--- DATASET RECORDS ---

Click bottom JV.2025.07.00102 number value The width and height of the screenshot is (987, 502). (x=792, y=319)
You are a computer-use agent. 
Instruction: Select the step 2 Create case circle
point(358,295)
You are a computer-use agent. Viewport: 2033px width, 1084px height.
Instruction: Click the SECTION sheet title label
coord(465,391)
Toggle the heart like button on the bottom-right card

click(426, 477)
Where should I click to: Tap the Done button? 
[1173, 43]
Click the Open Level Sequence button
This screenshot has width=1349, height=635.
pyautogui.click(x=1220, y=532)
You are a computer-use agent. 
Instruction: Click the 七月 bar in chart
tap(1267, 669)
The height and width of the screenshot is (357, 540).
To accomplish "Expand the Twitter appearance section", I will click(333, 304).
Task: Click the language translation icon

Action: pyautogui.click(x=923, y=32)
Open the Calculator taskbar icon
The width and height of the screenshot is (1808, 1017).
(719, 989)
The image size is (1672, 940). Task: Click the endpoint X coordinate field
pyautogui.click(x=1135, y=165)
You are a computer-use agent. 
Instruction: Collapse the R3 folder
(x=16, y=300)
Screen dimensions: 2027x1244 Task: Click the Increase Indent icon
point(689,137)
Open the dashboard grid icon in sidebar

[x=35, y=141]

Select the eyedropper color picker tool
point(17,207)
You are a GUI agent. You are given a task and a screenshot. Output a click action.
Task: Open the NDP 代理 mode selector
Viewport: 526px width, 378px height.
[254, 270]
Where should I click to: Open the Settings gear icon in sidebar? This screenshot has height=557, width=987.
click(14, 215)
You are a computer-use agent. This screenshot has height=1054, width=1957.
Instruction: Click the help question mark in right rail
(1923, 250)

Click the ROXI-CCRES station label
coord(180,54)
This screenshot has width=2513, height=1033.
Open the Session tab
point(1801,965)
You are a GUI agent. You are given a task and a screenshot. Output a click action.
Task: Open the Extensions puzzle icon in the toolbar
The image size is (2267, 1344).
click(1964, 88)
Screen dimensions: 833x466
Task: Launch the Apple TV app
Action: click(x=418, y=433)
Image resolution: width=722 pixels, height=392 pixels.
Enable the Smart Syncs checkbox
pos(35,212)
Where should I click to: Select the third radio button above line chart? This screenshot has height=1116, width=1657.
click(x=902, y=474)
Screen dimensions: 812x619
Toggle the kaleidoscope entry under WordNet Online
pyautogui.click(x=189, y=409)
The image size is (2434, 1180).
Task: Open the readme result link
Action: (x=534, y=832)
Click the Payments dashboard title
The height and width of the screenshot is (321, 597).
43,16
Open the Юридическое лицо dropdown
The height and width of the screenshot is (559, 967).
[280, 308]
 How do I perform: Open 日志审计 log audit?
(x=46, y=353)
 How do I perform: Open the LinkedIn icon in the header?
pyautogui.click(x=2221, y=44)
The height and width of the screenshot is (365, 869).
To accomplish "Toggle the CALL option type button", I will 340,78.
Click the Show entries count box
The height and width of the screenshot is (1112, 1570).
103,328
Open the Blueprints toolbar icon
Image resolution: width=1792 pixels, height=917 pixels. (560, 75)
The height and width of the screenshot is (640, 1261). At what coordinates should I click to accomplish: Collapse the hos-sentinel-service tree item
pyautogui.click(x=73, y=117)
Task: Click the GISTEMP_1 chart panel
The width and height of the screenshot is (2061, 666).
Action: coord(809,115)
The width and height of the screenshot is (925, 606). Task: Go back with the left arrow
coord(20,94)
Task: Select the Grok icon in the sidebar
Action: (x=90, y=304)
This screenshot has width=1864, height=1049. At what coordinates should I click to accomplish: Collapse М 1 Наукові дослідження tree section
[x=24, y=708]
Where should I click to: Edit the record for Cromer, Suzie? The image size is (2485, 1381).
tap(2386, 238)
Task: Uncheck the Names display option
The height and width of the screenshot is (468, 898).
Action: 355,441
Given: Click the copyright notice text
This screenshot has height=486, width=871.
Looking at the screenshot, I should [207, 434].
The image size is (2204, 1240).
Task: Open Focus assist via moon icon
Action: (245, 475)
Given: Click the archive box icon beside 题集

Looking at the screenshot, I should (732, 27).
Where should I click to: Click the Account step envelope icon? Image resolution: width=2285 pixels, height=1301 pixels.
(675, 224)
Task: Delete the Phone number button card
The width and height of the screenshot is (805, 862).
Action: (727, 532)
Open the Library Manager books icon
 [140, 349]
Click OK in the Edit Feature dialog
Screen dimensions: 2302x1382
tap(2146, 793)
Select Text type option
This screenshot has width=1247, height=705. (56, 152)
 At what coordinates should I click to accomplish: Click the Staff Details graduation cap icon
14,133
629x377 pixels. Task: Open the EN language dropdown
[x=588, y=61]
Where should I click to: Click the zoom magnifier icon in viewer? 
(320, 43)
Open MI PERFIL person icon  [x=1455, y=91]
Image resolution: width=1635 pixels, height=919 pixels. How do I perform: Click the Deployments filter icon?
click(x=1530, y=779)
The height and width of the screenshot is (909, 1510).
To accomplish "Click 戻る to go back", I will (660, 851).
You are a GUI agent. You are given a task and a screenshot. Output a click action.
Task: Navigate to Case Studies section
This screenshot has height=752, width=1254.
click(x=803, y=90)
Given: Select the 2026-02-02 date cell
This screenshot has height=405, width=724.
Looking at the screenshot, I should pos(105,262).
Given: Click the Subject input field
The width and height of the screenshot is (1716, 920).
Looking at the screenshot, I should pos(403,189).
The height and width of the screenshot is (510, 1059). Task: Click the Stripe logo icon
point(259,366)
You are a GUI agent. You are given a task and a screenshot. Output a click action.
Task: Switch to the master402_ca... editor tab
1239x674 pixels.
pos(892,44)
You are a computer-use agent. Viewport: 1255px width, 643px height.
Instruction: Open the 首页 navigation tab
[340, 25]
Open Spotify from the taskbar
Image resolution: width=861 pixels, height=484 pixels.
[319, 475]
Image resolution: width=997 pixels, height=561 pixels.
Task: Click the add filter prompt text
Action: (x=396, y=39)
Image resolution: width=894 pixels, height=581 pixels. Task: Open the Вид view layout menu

---

▸ EXERCISE BRIEF
Give back all of the entries exactly as written.

▸ WRITTEN ANSWER
Click bottom JV.2025.07.00102 number value The width and height of the screenshot is (987, 502). (x=792, y=319)
You are a computer-use agent. 
Instruction: Select the step 2 Create case circle
point(358,295)
You are a computer-use agent. Viewport: 2033px width, 1084px height.
Instruction: Click the SECTION sheet title label
coord(465,391)
Toggle the heart like button on the bottom-right card

click(426, 477)
Where should I click to: Tap the Done button? 
[1173, 43]
Click the Open Level Sequence button
This screenshot has width=1349, height=635.
pyautogui.click(x=1220, y=532)
You are a computer-use agent. 
Instruction: Click the 七月 bar in chart
tap(1267, 669)
The height and width of the screenshot is (357, 540).
To accomplish "Expand the Twitter appearance section", I will click(333, 304).
Task: Click the language translation icon

Action: pyautogui.click(x=923, y=32)
Open the Calculator taskbar icon
The width and height of the screenshot is (1808, 1017).
(719, 989)
The image size is (1672, 940). Task: Click the endpoint X coordinate field
pyautogui.click(x=1135, y=165)
You are a computer-use agent. 
Instruction: Collapse the R3 folder
(x=16, y=300)
Screen dimensions: 2027x1244 Task: Click the Increase Indent icon
point(689,137)
Open the dashboard grid icon in sidebar

[x=35, y=141]

Select the eyedropper color picker tool
point(17,207)
You are a GUI agent. You are given a task and a screenshot. Output a click action.
Task: Open the NDP 代理 mode selector
Viewport: 526px width, 378px height.
[254, 270]
Where should I click to: Open the Settings gear icon in sidebar? This screenshot has height=557, width=987.
click(14, 215)
You are a computer-use agent. This screenshot has height=1054, width=1957.
Instruction: Click the help question mark in right rail
(1923, 250)

Click the ROXI-CCRES station label
coord(180,54)
This screenshot has width=2513, height=1033.
Open the Session tab
point(1801,965)
You are a GUI agent. You are given a task and a screenshot. Output a click action.
Task: Open the Extensions puzzle icon in the toolbar
The image size is (2267, 1344).
click(1964, 88)
Screen dimensions: 833x466
Task: Launch the Apple TV app
Action: click(x=418, y=433)
Image resolution: width=722 pixels, height=392 pixels.
Enable the Smart Syncs checkbox
pos(35,212)
Where should I click to: Select the third radio button above line chart? This screenshot has height=1116, width=1657.
click(x=902, y=474)
Screen dimensions: 812x619
Toggle the kaleidoscope entry under WordNet Online
pyautogui.click(x=189, y=409)
The image size is (2434, 1180).
Task: Open the readme result link
Action: (x=534, y=832)
Click the Payments dashboard title
The height and width of the screenshot is (321, 597).
43,16
Open the Юридическое лицо dropdown
The height and width of the screenshot is (559, 967).
[280, 308]
 How do I perform: Open 日志审计 log audit?
(x=46, y=353)
 How do I perform: Open the LinkedIn icon in the header?
pyautogui.click(x=2221, y=44)
The height and width of the screenshot is (365, 869).
To accomplish "Toggle the CALL option type button", I will 340,78.
Click the Show entries count box
The height and width of the screenshot is (1112, 1570).
103,328
Open the Blueprints toolbar icon
Image resolution: width=1792 pixels, height=917 pixels. (560, 75)
The height and width of the screenshot is (640, 1261). At what coordinates should I click to accomplish: Collapse the hos-sentinel-service tree item
pyautogui.click(x=73, y=117)
Task: Click the GISTEMP_1 chart panel
The width and height of the screenshot is (2061, 666).
Action: coord(809,115)
The width and height of the screenshot is (925, 606). Task: Go back with the left arrow
coord(20,94)
Task: Select the Grok icon in the sidebar
Action: (x=90, y=304)
This screenshot has width=1864, height=1049. At what coordinates should I click to accomplish: Collapse М 1 Наукові дослідження tree section
[x=24, y=708]
Where should I click to: Edit the record for Cromer, Suzie? The image size is (2485, 1381).
tap(2386, 238)
Task: Uncheck the Names display option
The height and width of the screenshot is (468, 898).
Action: 355,441
Given: Click the copyright notice text
This screenshot has height=486, width=871.
Looking at the screenshot, I should [207, 434].
The image size is (2204, 1240).
Task: Open Focus assist via moon icon
Action: (245, 475)
Given: Click the archive box icon beside 题集

Looking at the screenshot, I should (732, 27).
Where should I click to: Click the Account step envelope icon? Image resolution: width=2285 pixels, height=1301 pixels.
(675, 224)
Task: Delete the Phone number button card
The width and height of the screenshot is (805, 862).
Action: (727, 532)
Open the Library Manager books icon
 [140, 349]
Click OK in the Edit Feature dialog
Screen dimensions: 2302x1382
tap(2146, 793)
Select Text type option
This screenshot has width=1247, height=705. (56, 152)
 At what coordinates should I click to accomplish: Click the Staff Details graduation cap icon
14,133
629x377 pixels. Task: Open the EN language dropdown
[x=588, y=61]
Where should I click to: Click the zoom magnifier icon in viewer? 
(320, 43)
Open MI PERFIL person icon  [x=1455, y=91]
Image resolution: width=1635 pixels, height=919 pixels. How do I perform: Click the Deployments filter icon?
click(x=1530, y=779)
The height and width of the screenshot is (909, 1510).
To accomplish "Click 戻る to go back", I will (660, 851).
You are a GUI agent. You are given a task and a screenshot. Output a click action.
Task: Navigate to Case Studies section
This screenshot has height=752, width=1254.
click(x=803, y=90)
Given: Select the 2026-02-02 date cell
This screenshot has height=405, width=724.
Looking at the screenshot, I should pos(105,262).
Given: Click the Subject input field
The width and height of the screenshot is (1716, 920).
Looking at the screenshot, I should pos(403,189).
The height and width of the screenshot is (510, 1059). Task: Click the Stripe logo icon
point(259,366)
You are a GUI agent. You are given a task and a screenshot. Output a click action.
Task: Switch to the master402_ca... editor tab
1239x674 pixels.
pos(892,44)
You are a computer-use agent. Viewport: 1255px width, 643px height.
Instruction: Open the 首页 navigation tab
[340, 25]
Open Spotify from the taskbar
Image resolution: width=861 pixels, height=484 pixels.
[319, 475]
Image resolution: width=997 pixels, height=561 pixels.
Task: Click the add filter prompt text
Action: (x=396, y=39)
Image resolution: width=894 pixels, height=581 pixels. Task: Open the Вид view layout menu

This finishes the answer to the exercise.